Eg: consider triangle 1, 2, 3. Initially, tree is 1. Then new level (2, 3) is added. Then children 3’, 1’ are added to 2; and 1’, 2’ are added to 3. These copies of nodes are conceptually different from the original: the messages they send are different.
‘Correctness in case of steady state’ results
This is useful because: maybe loopy belief propagation will be in a steady state, before there is a loop in the computation tree - so highly dependent on the initialization!
\subparagraph*{Damped max product} Use control theory idea to force oscillating system towards a steady state. Each node actually uses message \ \(m_{i \to j}’^{(t+1)} = m_{i \to j}^{(t)l}m_{i \to j}^{(t+1)(1-l)}\).
Max-product on single cycle
But, if you are doing max-product on a graph which is a single cycle, and if you hit a steady state for all messages, then the computation yields the right answer to \(\argmax_x f_{|X_1 = x_1}(x\). This also holds for graphs which are trees, single cycles or single cycled trees.
Proof idea: Consider the computation tree T wrt \(x_1\) at the steady state. Then, belief computed at \(x_1\) corresponds to \(\argmax_x f_{X \distr T}(x_{V-1}|x_1)\), the max product belief correct for this tree. But, see that \ \(Pr_{T}(x_{V-1}|x_1) = t Pr(x_{V-1}|x_1)^{k}\) for some k, t. Thence relate argmax \(Pr_{T}\) with argmax \(Pr\).
For Gaussian graphical models
Maybe given normal distribution of in the form \(f_X(x) \propto e^{-2^{-1}x^{T}Px + hx}\) by specifying P and \(h = P \mean\), where P is the precision matrix. For every \(P_{i,j} \neq 0\), there is an edge in the model graph G.

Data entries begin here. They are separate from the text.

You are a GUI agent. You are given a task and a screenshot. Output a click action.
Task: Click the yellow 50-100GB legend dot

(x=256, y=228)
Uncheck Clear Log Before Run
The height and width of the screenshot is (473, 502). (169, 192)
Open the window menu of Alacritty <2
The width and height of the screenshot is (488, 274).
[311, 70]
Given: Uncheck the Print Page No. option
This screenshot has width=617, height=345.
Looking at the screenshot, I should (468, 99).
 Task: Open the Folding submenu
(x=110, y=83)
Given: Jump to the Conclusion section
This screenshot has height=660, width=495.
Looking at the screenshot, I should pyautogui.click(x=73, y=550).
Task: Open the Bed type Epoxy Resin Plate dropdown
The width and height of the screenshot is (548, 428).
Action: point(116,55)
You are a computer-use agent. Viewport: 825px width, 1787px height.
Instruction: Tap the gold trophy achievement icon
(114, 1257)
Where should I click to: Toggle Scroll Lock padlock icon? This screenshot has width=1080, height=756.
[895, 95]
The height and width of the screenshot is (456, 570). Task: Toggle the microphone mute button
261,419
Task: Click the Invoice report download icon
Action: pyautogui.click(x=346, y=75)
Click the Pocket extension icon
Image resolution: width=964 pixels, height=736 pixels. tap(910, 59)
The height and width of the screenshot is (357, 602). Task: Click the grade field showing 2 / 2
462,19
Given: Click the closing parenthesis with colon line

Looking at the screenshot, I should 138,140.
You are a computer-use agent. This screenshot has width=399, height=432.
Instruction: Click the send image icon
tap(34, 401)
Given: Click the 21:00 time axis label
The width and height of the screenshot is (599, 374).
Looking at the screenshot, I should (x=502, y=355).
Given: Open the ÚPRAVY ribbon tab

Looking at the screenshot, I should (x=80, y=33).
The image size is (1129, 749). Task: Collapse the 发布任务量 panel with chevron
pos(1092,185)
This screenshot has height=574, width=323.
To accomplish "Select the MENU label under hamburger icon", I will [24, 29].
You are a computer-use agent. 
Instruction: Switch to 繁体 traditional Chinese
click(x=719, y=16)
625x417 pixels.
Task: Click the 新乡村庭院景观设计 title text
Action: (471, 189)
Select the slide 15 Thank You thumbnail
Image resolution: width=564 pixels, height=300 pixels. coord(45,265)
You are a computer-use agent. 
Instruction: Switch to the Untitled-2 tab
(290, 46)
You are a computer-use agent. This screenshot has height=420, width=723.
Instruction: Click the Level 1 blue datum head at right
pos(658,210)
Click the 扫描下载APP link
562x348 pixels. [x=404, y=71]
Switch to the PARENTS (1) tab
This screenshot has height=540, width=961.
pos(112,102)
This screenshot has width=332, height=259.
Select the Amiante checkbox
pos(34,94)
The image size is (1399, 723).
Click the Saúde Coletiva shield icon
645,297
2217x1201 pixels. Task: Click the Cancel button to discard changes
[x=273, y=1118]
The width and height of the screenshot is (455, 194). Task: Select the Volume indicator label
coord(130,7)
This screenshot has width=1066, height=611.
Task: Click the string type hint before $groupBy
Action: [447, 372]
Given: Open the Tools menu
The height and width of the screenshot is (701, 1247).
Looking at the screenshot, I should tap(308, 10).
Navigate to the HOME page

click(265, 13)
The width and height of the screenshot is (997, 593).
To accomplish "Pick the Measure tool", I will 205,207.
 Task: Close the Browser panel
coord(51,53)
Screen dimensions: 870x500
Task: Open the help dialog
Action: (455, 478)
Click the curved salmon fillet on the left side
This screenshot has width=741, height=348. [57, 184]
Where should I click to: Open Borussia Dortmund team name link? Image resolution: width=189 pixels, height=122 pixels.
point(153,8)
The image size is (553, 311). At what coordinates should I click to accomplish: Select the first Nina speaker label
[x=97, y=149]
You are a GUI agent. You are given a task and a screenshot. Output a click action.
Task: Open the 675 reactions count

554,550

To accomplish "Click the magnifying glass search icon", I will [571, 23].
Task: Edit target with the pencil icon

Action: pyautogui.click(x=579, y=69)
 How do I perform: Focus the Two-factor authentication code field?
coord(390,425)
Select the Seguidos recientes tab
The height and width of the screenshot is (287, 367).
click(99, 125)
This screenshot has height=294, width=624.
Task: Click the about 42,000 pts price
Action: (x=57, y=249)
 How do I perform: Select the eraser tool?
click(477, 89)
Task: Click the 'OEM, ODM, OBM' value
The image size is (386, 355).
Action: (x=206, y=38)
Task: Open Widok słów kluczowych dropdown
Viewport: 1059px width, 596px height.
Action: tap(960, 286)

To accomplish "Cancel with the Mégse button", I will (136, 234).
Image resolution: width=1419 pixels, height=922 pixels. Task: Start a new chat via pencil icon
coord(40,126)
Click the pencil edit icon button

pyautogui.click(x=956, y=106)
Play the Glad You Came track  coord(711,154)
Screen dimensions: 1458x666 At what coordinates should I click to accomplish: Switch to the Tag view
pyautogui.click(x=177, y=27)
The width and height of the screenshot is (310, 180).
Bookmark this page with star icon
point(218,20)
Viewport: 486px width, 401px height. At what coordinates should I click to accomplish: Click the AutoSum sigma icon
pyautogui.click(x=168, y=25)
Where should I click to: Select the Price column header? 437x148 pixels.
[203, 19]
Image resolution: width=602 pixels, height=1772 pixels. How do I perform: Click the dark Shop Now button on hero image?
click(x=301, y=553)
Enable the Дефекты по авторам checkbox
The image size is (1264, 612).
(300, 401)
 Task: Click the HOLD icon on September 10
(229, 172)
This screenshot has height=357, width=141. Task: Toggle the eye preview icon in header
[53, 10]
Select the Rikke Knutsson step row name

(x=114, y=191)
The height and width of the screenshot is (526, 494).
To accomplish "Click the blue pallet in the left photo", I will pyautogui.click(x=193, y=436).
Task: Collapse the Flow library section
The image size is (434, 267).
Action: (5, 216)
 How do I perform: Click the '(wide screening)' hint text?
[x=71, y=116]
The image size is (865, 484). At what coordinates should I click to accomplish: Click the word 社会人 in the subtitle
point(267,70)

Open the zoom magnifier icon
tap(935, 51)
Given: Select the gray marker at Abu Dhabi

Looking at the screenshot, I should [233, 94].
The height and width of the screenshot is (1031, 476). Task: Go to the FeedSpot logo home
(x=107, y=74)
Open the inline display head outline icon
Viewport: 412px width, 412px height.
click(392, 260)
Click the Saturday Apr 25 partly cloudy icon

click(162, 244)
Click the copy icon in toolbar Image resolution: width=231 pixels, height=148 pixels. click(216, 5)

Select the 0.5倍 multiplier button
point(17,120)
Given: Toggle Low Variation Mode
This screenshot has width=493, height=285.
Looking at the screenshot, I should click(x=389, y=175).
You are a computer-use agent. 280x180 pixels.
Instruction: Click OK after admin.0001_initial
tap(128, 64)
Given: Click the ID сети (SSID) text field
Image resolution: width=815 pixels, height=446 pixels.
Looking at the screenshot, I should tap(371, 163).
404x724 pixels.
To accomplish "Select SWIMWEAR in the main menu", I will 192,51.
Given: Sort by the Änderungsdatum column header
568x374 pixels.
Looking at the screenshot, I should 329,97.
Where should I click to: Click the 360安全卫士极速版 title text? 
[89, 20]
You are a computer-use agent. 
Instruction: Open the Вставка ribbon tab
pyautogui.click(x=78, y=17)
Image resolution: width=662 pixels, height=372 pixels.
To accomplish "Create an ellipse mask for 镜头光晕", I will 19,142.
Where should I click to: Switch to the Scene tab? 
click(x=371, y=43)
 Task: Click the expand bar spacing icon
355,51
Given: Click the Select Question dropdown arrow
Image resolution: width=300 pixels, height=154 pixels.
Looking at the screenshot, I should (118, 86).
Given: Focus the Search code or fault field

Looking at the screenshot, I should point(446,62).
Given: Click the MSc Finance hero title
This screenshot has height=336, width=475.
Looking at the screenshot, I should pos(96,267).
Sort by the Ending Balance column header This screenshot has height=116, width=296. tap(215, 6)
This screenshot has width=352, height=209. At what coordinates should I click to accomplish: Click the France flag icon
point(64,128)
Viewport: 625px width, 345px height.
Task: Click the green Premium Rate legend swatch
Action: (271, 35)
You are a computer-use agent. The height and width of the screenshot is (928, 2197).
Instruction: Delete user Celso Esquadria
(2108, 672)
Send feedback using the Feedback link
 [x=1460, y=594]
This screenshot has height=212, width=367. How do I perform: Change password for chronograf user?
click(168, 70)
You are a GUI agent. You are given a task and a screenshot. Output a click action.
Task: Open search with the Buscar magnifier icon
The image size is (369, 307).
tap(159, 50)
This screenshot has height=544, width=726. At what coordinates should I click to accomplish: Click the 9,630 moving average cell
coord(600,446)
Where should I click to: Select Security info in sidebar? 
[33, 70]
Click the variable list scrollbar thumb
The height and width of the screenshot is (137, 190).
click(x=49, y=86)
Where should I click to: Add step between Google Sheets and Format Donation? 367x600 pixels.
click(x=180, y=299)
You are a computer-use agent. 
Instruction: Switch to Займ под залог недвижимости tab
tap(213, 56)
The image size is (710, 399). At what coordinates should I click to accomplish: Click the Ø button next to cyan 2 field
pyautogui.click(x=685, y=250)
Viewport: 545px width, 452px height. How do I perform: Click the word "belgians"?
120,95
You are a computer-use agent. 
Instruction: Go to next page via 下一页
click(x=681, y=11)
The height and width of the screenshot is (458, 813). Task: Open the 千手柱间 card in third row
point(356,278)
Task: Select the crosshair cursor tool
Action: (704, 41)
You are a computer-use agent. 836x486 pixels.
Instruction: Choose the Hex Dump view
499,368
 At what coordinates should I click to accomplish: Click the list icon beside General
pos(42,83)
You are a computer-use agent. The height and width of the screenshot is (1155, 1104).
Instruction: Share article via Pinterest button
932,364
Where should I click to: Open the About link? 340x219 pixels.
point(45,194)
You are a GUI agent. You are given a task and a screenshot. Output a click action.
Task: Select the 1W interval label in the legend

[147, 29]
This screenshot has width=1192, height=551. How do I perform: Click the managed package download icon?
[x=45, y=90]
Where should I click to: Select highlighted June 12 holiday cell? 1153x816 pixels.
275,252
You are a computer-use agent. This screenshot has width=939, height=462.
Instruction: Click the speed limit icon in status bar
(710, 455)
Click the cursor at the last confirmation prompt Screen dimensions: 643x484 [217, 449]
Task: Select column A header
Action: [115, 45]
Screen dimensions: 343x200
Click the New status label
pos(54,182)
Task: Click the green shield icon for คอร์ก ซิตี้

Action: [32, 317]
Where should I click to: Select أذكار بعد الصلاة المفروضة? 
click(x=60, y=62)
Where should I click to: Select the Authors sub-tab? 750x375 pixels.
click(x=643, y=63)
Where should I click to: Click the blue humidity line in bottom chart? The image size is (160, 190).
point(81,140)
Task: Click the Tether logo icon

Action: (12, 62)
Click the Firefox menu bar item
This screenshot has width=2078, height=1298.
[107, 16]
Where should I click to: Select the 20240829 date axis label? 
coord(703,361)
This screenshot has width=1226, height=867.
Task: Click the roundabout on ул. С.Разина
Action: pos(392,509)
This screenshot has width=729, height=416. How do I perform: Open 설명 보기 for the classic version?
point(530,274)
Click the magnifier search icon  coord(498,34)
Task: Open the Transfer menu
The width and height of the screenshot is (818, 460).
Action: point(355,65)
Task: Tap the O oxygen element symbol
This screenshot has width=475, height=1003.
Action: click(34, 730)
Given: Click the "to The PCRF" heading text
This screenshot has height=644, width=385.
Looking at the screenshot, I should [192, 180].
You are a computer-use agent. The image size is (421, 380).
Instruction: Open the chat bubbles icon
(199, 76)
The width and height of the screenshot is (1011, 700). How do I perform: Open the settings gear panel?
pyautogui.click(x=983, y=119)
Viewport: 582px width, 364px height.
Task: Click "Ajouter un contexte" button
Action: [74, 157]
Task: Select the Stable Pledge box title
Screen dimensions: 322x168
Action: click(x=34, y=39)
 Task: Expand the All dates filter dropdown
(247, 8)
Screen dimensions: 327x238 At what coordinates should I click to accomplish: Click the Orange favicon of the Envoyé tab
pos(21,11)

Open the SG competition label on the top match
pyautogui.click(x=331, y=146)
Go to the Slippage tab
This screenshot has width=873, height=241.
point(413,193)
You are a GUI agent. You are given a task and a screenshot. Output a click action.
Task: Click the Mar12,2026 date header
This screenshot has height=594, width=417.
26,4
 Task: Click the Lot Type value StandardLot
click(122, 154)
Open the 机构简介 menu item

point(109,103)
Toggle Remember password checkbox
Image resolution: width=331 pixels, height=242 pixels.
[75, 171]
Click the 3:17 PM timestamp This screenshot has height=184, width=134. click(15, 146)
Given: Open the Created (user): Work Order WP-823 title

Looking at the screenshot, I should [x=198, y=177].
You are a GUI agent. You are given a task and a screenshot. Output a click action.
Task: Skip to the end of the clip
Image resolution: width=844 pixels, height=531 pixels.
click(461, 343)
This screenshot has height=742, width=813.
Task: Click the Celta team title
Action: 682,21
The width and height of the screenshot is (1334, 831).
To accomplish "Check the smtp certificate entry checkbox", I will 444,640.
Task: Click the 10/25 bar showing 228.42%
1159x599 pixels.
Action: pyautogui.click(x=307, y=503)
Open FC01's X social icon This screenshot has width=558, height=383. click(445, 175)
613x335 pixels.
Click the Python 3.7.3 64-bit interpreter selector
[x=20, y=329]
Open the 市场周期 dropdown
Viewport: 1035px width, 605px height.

Max product finds the mean; sum product finds the marginal: either case reduces to finding the mean \(\mean\); so they correspond to executing the same algorithm. Marginalizing or maxing over a gaussian distribution yields another gaussian \(e^{-2^{-1}x^{T}P’x + h’x}\), so the messages passed during message passing algorithm correspond to the parameters of this expression.
Connection with solving Ax = b
Essentially solving \(P\mean = h\) for \(\mean\); perhaps loopy belief propagation can be used to solve Ax = b for very large \(A \succeq 0\). Convergence happens only if P is diagonally dominant.
If G is a tree, then this corresponds to Gaussian elimination.
Directed graphical models
One can simply convert directed graphical models to equivalent undirected models and use inference algorithms described for them.